What the task requires: Could you retype the entries exactly as they are?

Saved entries
● ● ●

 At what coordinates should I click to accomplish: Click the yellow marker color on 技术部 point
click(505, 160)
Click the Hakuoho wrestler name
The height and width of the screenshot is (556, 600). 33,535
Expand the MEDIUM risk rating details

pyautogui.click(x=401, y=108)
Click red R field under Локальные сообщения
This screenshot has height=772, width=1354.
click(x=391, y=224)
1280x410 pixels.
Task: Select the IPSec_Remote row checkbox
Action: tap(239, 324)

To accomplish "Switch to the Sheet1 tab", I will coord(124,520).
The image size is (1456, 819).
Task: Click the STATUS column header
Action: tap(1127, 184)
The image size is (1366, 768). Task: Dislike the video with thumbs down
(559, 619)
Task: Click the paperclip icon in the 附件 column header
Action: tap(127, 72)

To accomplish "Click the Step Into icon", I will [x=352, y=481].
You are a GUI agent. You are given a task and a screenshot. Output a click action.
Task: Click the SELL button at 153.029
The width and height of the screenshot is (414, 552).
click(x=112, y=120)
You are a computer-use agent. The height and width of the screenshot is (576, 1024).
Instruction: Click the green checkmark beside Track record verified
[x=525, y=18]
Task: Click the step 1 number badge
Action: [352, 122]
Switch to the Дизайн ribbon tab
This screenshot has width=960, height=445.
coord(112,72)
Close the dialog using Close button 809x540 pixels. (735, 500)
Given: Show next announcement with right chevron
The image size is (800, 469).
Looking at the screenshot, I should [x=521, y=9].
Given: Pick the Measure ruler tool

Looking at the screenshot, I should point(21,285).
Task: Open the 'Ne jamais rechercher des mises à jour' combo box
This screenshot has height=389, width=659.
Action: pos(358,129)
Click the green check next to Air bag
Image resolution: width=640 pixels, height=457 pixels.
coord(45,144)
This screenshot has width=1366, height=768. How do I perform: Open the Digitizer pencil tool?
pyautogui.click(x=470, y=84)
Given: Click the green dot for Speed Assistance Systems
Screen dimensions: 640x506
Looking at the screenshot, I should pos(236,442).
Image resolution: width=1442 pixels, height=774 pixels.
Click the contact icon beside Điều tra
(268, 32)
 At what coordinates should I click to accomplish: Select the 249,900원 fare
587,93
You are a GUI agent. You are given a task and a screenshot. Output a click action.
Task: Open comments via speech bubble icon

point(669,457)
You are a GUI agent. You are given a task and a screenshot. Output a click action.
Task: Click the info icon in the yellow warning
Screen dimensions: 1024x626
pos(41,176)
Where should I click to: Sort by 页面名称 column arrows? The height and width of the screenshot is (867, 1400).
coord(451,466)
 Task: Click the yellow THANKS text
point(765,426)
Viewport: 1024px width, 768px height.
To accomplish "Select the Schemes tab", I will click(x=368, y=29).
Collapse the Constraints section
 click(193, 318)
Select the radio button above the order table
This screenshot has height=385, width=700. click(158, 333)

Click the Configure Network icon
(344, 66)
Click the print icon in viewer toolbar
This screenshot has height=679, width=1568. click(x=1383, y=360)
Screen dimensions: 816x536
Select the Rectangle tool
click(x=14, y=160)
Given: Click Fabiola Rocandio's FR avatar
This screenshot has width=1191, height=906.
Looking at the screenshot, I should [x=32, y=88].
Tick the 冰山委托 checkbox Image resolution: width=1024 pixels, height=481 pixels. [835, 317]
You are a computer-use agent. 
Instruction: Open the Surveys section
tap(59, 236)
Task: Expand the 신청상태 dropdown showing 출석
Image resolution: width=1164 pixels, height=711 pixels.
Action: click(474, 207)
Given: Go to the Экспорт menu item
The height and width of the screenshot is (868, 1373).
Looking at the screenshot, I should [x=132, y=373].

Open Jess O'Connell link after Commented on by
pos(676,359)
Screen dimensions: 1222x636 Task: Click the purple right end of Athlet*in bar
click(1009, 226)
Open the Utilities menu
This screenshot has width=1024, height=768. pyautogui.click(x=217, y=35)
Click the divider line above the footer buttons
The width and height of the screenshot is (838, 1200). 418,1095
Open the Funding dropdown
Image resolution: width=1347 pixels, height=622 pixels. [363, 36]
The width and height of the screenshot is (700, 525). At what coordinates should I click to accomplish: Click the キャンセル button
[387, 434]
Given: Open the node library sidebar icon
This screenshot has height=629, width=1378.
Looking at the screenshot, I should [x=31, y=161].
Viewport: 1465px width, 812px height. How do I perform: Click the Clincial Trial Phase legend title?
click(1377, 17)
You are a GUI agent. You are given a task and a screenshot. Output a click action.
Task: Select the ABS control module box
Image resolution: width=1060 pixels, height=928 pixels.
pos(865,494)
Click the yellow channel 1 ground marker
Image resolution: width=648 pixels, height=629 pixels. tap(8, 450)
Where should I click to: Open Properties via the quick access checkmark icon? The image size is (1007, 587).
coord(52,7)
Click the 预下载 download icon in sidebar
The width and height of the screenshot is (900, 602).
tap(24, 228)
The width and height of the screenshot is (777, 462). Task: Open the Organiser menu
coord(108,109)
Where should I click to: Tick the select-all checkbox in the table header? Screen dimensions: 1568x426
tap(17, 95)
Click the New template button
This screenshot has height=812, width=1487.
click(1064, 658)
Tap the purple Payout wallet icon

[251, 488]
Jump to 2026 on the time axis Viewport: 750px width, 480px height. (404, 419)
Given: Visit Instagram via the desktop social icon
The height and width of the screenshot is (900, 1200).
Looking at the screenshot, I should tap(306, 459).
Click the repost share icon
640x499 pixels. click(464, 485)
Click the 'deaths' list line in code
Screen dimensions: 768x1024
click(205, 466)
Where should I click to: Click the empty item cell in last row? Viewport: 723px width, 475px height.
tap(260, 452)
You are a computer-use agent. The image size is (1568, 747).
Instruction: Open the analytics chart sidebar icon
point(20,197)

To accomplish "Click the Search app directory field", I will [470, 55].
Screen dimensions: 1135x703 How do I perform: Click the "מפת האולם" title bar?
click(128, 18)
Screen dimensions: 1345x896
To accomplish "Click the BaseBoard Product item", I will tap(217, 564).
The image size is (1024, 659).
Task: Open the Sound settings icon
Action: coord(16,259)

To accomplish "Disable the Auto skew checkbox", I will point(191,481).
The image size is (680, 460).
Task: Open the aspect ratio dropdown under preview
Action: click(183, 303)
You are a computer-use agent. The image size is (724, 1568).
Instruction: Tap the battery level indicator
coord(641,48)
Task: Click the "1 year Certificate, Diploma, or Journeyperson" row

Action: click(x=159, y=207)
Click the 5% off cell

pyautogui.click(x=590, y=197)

● ● ●

Reply to the task:
 At what coordinates should I click to accomplish: Click the yellow marker color on 技术部 point
click(505, 160)
Click the Hakuoho wrestler name
The height and width of the screenshot is (556, 600). 33,535
Expand the MEDIUM risk rating details

pyautogui.click(x=401, y=108)
Click red R field under Локальные сообщения
This screenshot has height=772, width=1354.
click(x=391, y=224)
1280x410 pixels.
Task: Select the IPSec_Remote row checkbox
Action: tap(239, 324)

To accomplish "Switch to the Sheet1 tab", I will coord(124,520).
The image size is (1456, 819).
Task: Click the STATUS column header
Action: tap(1127, 184)
The image size is (1366, 768). Task: Dislike the video with thumbs down
(559, 619)
Task: Click the paperclip icon in the 附件 column header
Action: tap(127, 72)

To accomplish "Click the Step Into icon", I will [x=352, y=481].
You are a GUI agent. You are given a task and a screenshot. Output a click action.
Task: Click the SELL button at 153.029
The width and height of the screenshot is (414, 552).
click(x=112, y=120)
You are a computer-use agent. The height and width of the screenshot is (576, 1024).
Instruction: Click the green checkmark beside Track record verified
[x=525, y=18]
Task: Click the step 1 number badge
Action: [352, 122]
Switch to the Дизайн ribbon tab
This screenshot has width=960, height=445.
coord(112,72)
Close the dialog using Close button 809x540 pixels. (735, 500)
Given: Show next announcement with right chevron
The image size is (800, 469).
Looking at the screenshot, I should [x=521, y=9].
Given: Pick the Measure ruler tool

Looking at the screenshot, I should point(21,285).
Task: Open the 'Ne jamais rechercher des mises à jour' combo box
This screenshot has height=389, width=659.
Action: pos(358,129)
Click the green check next to Air bag
Image resolution: width=640 pixels, height=457 pixels.
coord(45,144)
This screenshot has width=1366, height=768. How do I perform: Open the Digitizer pencil tool?
pyautogui.click(x=470, y=84)
Given: Click the green dot for Speed Assistance Systems
Screen dimensions: 640x506
Looking at the screenshot, I should pos(236,442).
Image resolution: width=1442 pixels, height=774 pixels.
Click the contact icon beside Điều tra
(268, 32)
 At what coordinates should I click to accomplish: Select the 249,900원 fare
587,93
You are a GUI agent. You are given a task and a screenshot. Output a click action.
Task: Open comments via speech bubble icon

point(669,457)
You are a GUI agent. You are given a task and a screenshot. Output a click action.
Task: Click the info icon in the yellow warning
Screen dimensions: 1024x626
pos(41,176)
Where should I click to: Sort by 页面名称 column arrows? The height and width of the screenshot is (867, 1400).
coord(451,466)
 Task: Click the yellow THANKS text
point(765,426)
Viewport: 1024px width, 768px height.
To accomplish "Select the Schemes tab", I will click(x=368, y=29).
Collapse the Constraints section
 click(193, 318)
Select the radio button above the order table
This screenshot has height=385, width=700. click(158, 333)

Click the Configure Network icon
(344, 66)
Click the print icon in viewer toolbar
This screenshot has height=679, width=1568. click(x=1383, y=360)
Screen dimensions: 816x536
Select the Rectangle tool
click(x=14, y=160)
Given: Click Fabiola Rocandio's FR avatar
This screenshot has width=1191, height=906.
Looking at the screenshot, I should [x=32, y=88].
Tick the 冰山委托 checkbox Image resolution: width=1024 pixels, height=481 pixels. [835, 317]
You are a computer-use agent. 
Instruction: Open the Surveys section
tap(59, 236)
Task: Expand the 신청상태 dropdown showing 출석
Image resolution: width=1164 pixels, height=711 pixels.
Action: click(474, 207)
Given: Go to the Экспорт menu item
The height and width of the screenshot is (868, 1373).
Looking at the screenshot, I should [x=132, y=373].

Open Jess O'Connell link after Commented on by
pos(676,359)
Screen dimensions: 1222x636 Task: Click the purple right end of Athlet*in bar
click(1009, 226)
Open the Utilities menu
This screenshot has width=1024, height=768. pyautogui.click(x=217, y=35)
Click the divider line above the footer buttons
The width and height of the screenshot is (838, 1200). 418,1095
Open the Funding dropdown
Image resolution: width=1347 pixels, height=622 pixels. [363, 36]
The width and height of the screenshot is (700, 525). At what coordinates should I click to accomplish: Click the キャンセル button
[387, 434]
Given: Open the node library sidebar icon
This screenshot has height=629, width=1378.
Looking at the screenshot, I should [x=31, y=161].
Viewport: 1465px width, 812px height. How do I perform: Click the Clincial Trial Phase legend title?
click(1377, 17)
You are a GUI agent. You are given a task and a screenshot. Output a click action.
Task: Select the ABS control module box
Image resolution: width=1060 pixels, height=928 pixels.
pos(865,494)
Click the yellow channel 1 ground marker
Image resolution: width=648 pixels, height=629 pixels. tap(8, 450)
Where should I click to: Open Properties via the quick access checkmark icon? The image size is (1007, 587).
coord(52,7)
Click the 预下载 download icon in sidebar
The width and height of the screenshot is (900, 602).
tap(24, 228)
The width and height of the screenshot is (777, 462). Task: Open the Organiser menu
coord(108,109)
Where should I click to: Tick the select-all checkbox in the table header? Screen dimensions: 1568x426
tap(17, 95)
Click the New template button
This screenshot has height=812, width=1487.
click(1064, 658)
Tap the purple Payout wallet icon

[251, 488]
Jump to 2026 on the time axis Viewport: 750px width, 480px height. (404, 419)
Given: Visit Instagram via the desktop social icon
The height and width of the screenshot is (900, 1200).
Looking at the screenshot, I should tap(306, 459).
Click the repost share icon
640x499 pixels. click(464, 485)
Click the 'deaths' list line in code
Screen dimensions: 768x1024
click(205, 466)
Where should I click to: Click the empty item cell in last row? Viewport: 723px width, 475px height.
tap(260, 452)
You are a computer-use agent. The image size is (1568, 747).
Instruction: Open the analytics chart sidebar icon
point(20,197)

To accomplish "Click the Search app directory field", I will [470, 55].
Screen dimensions: 1135x703 How do I perform: Click the "מפת האולם" title bar?
click(128, 18)
Screen dimensions: 1345x896
To accomplish "Click the BaseBoard Product item", I will tap(217, 564).
The image size is (1024, 659).
Task: Open the Sound settings icon
Action: coord(16,259)

To accomplish "Disable the Auto skew checkbox", I will point(191,481).
The image size is (680, 460).
Task: Open the aspect ratio dropdown under preview
Action: click(183, 303)
You are a computer-use agent. The image size is (724, 1568).
Instruction: Tap the battery level indicator
coord(641,48)
Task: Click the "1 year Certificate, Diploma, or Journeyperson" row

Action: click(x=159, y=207)
Click the 5% off cell

pyautogui.click(x=590, y=197)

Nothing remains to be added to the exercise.